Сон, всего лишь сон. Но какой же дурацкий.
***
Едва прозвенел будильник, а небо посветлело, я встала и умылась водой, такой холодной, что сводило зубы. Горячей у нас не было никогда. Потом я надела шерстяное платье, белый передник и чепец, туго зашнуровала ботинки, и стиснула трость.
Первым делом предстояло принести газовый баллон из сарая и накачать в колонку воды. Едва в большой плите заполыхали конфорки, я отправилась в красный зал, где почистила и развела мраморный камин. Он шел от пола до потолка – купидоны, колосья, гирлянды – хозяевам было бы удобно и тепло, выйди они в ту минуту из покоев. Так подумала я, а потом… каюсь, немножечко помечтала о Леониде Аркадьевиче.
Молод он или стар? Красив или отвратителен?
От его письма внутри сжималась тревожная пружина, и это ощущение не давала покоя. Так что я не сидела ни секунды: на кухне нарезала яблоки и поставила тесто в духовку, а чайник – на плиту. Пока по первому этажу разносился запах выпечки, я отнесла наверх японские пиалы с горячими полотенцами. Их пропитывал жасминовый чай – для умывания. У спальни хозяйки я оставила поднос с утренним кофе, гренками и Чеддером (всегда этот проклятый Чеддер); у спальни Виктора Ивановича – с «Ассамом», яйцами пашот и беконом.

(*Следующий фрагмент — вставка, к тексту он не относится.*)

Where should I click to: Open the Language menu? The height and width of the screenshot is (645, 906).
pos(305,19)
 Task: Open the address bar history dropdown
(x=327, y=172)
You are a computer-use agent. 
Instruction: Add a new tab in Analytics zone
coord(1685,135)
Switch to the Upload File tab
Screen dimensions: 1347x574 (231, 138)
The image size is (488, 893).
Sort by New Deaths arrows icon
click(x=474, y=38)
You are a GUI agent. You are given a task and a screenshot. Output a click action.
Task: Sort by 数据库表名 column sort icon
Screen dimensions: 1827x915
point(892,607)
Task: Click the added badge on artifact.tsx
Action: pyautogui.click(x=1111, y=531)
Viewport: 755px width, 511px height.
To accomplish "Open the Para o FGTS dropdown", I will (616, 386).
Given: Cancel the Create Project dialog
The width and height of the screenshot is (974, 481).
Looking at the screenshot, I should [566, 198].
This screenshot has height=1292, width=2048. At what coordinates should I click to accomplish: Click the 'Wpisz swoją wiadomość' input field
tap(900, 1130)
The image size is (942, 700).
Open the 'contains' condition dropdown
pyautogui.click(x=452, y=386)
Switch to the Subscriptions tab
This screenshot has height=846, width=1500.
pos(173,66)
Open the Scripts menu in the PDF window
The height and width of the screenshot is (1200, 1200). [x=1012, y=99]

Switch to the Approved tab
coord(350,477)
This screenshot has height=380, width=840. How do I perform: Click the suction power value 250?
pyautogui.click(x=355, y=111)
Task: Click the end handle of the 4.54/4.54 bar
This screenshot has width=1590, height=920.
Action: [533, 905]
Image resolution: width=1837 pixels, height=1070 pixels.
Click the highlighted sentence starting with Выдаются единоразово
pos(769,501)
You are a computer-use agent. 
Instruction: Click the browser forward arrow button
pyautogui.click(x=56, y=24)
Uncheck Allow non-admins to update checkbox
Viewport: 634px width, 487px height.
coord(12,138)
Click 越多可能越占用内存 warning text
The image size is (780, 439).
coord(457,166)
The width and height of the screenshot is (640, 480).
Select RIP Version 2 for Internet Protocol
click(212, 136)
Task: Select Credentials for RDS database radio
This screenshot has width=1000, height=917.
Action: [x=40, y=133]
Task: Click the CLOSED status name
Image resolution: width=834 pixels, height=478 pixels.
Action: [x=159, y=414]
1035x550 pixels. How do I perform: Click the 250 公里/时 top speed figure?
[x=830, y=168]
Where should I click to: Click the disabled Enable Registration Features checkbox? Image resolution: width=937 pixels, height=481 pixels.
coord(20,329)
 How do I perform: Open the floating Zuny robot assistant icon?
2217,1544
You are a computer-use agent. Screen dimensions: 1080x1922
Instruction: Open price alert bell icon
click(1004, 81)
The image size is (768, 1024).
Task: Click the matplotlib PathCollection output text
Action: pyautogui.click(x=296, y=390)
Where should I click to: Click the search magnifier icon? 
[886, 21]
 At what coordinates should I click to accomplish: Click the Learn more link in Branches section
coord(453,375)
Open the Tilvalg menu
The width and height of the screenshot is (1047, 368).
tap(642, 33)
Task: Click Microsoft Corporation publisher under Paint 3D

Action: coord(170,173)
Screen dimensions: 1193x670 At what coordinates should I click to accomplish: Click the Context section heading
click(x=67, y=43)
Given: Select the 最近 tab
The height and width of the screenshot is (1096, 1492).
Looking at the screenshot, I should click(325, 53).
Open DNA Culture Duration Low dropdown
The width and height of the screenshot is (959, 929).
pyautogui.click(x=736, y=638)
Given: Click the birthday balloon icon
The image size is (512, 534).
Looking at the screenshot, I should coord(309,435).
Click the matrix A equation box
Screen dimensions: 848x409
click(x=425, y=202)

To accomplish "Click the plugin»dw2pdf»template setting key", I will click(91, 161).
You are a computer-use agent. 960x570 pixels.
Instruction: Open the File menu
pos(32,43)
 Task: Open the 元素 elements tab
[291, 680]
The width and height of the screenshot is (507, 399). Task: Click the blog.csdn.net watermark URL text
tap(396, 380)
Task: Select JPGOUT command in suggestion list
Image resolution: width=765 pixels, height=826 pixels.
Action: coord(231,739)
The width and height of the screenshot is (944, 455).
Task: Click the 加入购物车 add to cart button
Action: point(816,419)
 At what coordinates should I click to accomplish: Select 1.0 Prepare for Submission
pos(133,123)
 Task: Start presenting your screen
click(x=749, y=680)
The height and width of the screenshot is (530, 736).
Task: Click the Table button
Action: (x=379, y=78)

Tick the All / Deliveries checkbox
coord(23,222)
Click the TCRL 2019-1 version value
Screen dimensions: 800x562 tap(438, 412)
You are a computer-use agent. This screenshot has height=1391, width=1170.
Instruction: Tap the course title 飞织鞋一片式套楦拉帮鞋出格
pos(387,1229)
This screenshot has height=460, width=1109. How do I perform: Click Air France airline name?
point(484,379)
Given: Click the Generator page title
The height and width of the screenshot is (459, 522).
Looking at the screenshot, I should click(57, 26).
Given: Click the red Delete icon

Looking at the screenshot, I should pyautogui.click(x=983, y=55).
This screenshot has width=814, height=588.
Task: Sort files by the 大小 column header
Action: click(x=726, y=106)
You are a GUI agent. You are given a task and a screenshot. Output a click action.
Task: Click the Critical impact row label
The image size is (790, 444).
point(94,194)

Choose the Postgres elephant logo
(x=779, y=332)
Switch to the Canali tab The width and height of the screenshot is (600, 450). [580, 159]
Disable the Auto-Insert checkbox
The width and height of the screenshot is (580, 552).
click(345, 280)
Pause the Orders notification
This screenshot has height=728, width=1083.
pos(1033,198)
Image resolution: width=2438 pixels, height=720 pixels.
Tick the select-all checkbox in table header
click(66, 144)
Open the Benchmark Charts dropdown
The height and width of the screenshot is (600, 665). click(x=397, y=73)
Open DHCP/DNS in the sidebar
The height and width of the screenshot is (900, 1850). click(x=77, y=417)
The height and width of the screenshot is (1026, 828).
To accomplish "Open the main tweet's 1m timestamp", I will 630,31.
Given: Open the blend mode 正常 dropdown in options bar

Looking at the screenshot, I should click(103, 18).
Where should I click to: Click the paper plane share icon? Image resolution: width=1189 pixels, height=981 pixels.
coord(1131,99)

Не играло роли, что никто не умоется и не поест – я делала так каждый день, кроме воскресенья, ибо воскресенье для души. Каждый же будний день я мыла полы, влажной тряпкой и сухой: в холле, на парадных лестницах, в кабинетах и спальнях. Пыль быстро оседала в доме, будто время дышало ею на паркет, но тем храбрее я сражалась в этом неравном бою: тряпкой, шваброй, метелкой. Я заправляла тяжёлые перины на широких, не в пример моей, кроватях, открывала и подвязывала шторы, проветривала комнаты. Я уносила тарелки с неиспользованными полотенцами, выливала стылый кофе, выкидывала обветренные гренки и вспотевший сыр.
Когда правая нога окончательно превращалась в сосуд боли, наступало время для завтрака персонала. Я накрывала на кухне отцу – овсянку в его жестяной тарелке и чай в его жестяной кружке, – а сама брала книгу в библиотеке и шла в зимний сад. Стёкла там треснули, но я пряталась под плющом, что пророс сквозь щели, и ела в одиночестве. Шептал ветер, шелестели страницы «Чайлд-Гарольда» в моих руках, каркали вороны. Никаких презрительных взглядов или наставлений.
Мы могли не встречаться с отцом неделями, и обоих это устраивало. Иногда ко мне в душу заглядывало чувство стыда, но потом я вспоминала очередной эпизод, где в мою голову летела чашка, ложка или бутылка, и сад казался чудеснейшим местом.
Не знаю, сколько времени я провела под плющом на этот раз, но на обратном пути споткнулась о камень. Он лежал прямо перед парадной дверью и придавливал сложенный вчетверо лист к мраморной плите. Рядом – никого.